Le muse sono state donne amate, adorate o vilipendiate o tutte e tre le cose assieme. Spesso c’era complicità ed intimità ma spesso avevano un prezzo. Nelle pagine dell’antologia continuano ad essere legate ai loro amanti o compagni, uomini che tutti conosciamo, spesso in cerca di grandi ideali e di gloria. Come se il loro destino sia di esistere inevitabilmente in rapporto a loro. C’è questo eco dell’ego dei loro compagni, che non riesce a contenersi nemmeno in queste pagine che vogliono dare voce piuttosto a loro. Sicuramente si sentivano muse: ovvero dovevano provare un certo compiacimento per essere state prescelte. Salvo poi soffrire per l’eterna inadeguatezza. Ma ai loro occhi, quando si riflettevano in quello specchio che Maria Grazia Calandrone pone quasi distrattamente sulla scena del suo monologo, dovevano vedere sicuramente anche qualcos’altro.

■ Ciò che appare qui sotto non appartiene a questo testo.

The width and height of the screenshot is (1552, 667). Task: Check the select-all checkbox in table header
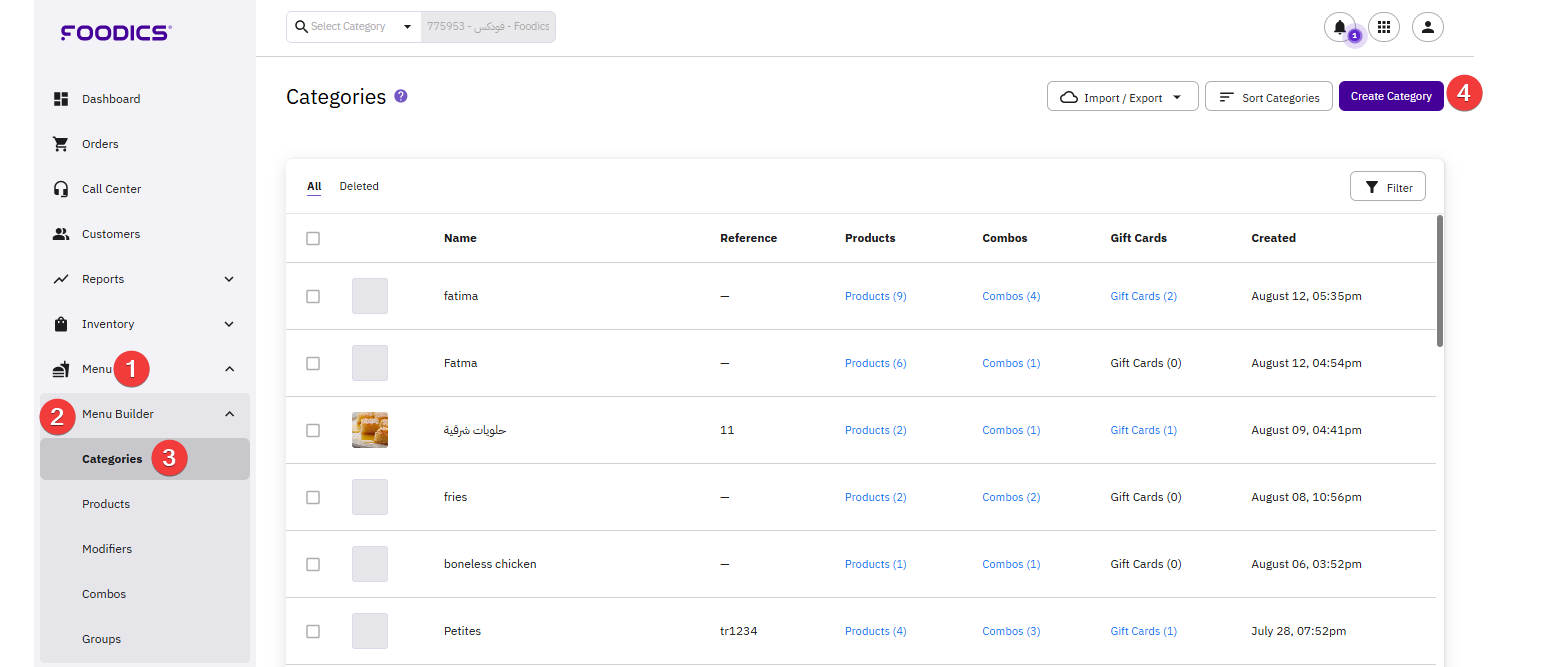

Lo specchio che riflette il cielo azzurro nella scenografia di Calandrone mi rimanda allo specchio su un carretto che riflette il cielo verde della sera di cui racconta Natalia Ginzburg. Quella cornice che non specchia alcun volto eppure riflette l’immagine della felicità, passa oltre, su quel carretto. È un’immagine che muore dentro, che Ginzburg non racconta perché non può farlo. È un’immagine che in qualche modo può solo essere vista ma non può essere scritta. La verità che lei cerca riducendo al minimo tutto quello che è finzione romanziera, in un certo senso non può essere raccontata.

Ed è quest’immagine mancante, passeggera, la più realista senza avere peraltro niente di nitido, che se tieni dentro e non racconti, muore, che i racconti dell’antologia Musa e getta cercano, in modi diversi, di tirare su, in superfice. Anche se non è sempre possibile, anche se sono pezzi rotti, attimi imperfetti, guizzi. Sono gli occhi vitrei di Jeanne Hebutérne, la stanza piccola di Alene Lee, in cui va a rovistare Claudia Durastanti, i pensieri muti di Lou-Andreas Salomé, o il gesto enigmatico di Kate Moss.

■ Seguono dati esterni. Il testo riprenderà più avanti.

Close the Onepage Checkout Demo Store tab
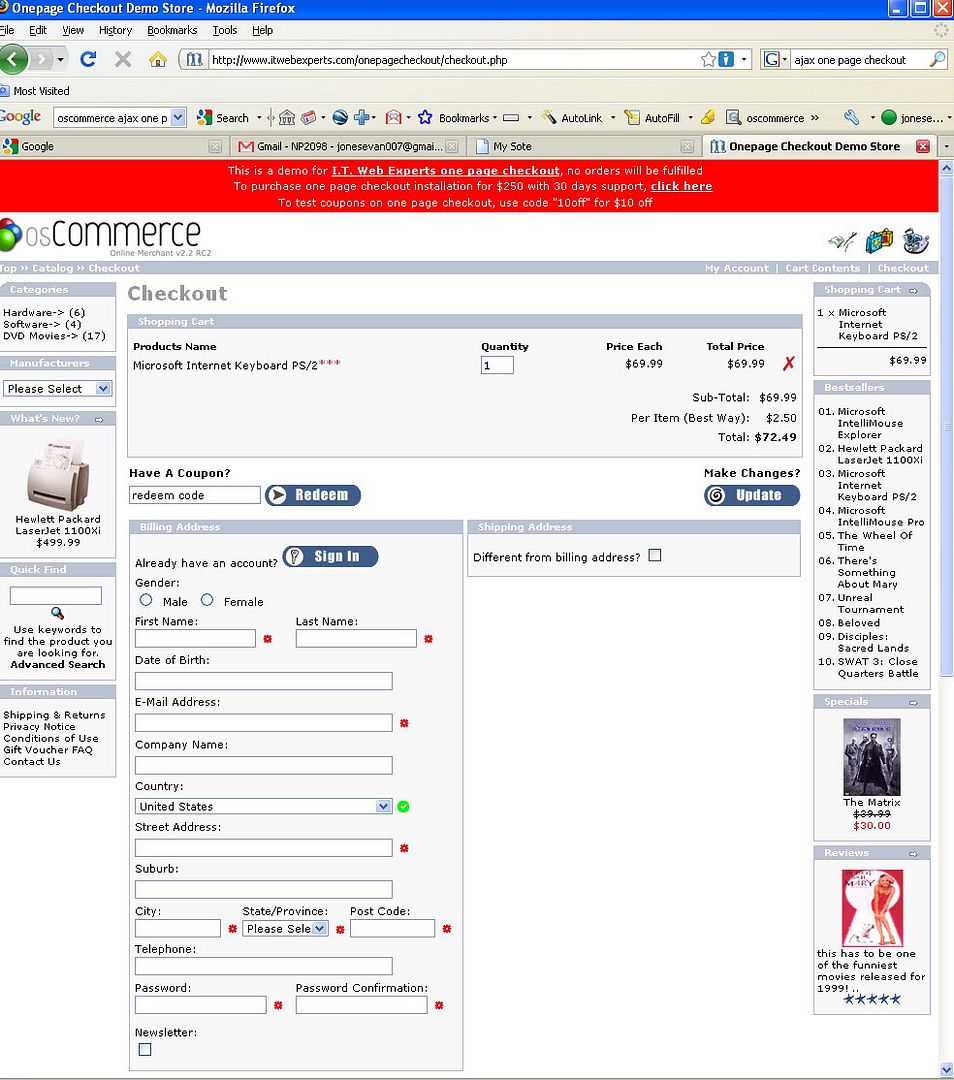The image size is (954, 1080). [x=923, y=146]
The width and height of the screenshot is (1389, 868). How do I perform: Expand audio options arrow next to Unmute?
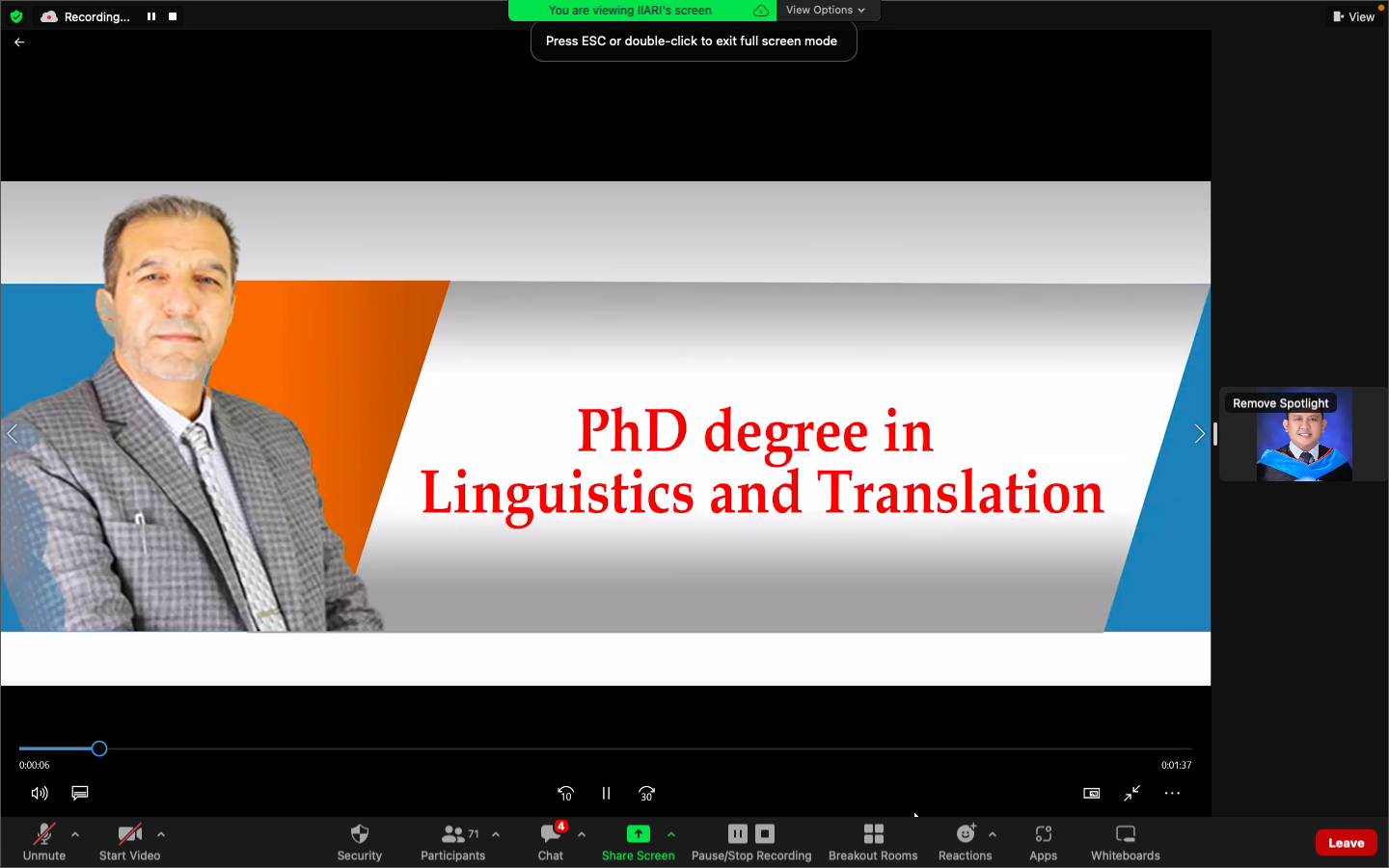(x=75, y=834)
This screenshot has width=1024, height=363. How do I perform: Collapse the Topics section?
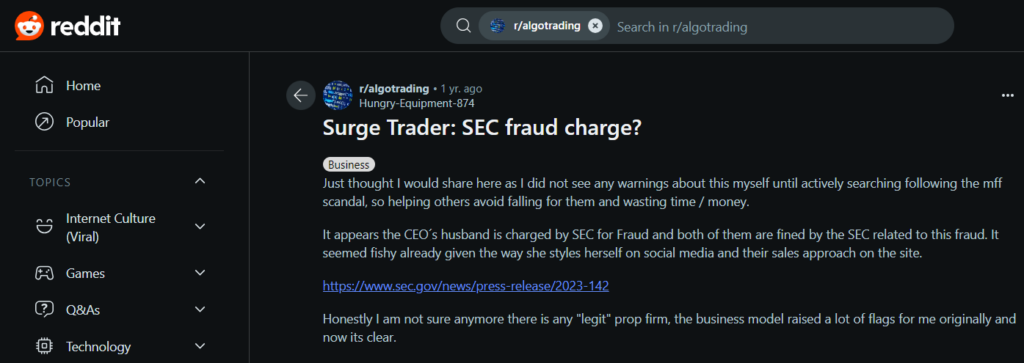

La finzione in fondo riempie una distanza, raccontandola in infiniti modi, a volte colmandola solo con le parole, perché non è possibile fare altro. E per questo è anche il luogo privilegiato per ritrovare queste donne. Perché la distanza è forse anche la cifra di queste muse e di tante altre donne (e in generale delle figure secondarie) che hanno lavorato e creato, ma non hanno avuto nemmeno il privilegio di passare alla storia come muse, solo un anonima fetta di umanità. La distanza con quella cultura prevaricatrice, quella che ha usato e gettato. La scheggia, il tassello mancante, quello che è stato buttato più in là.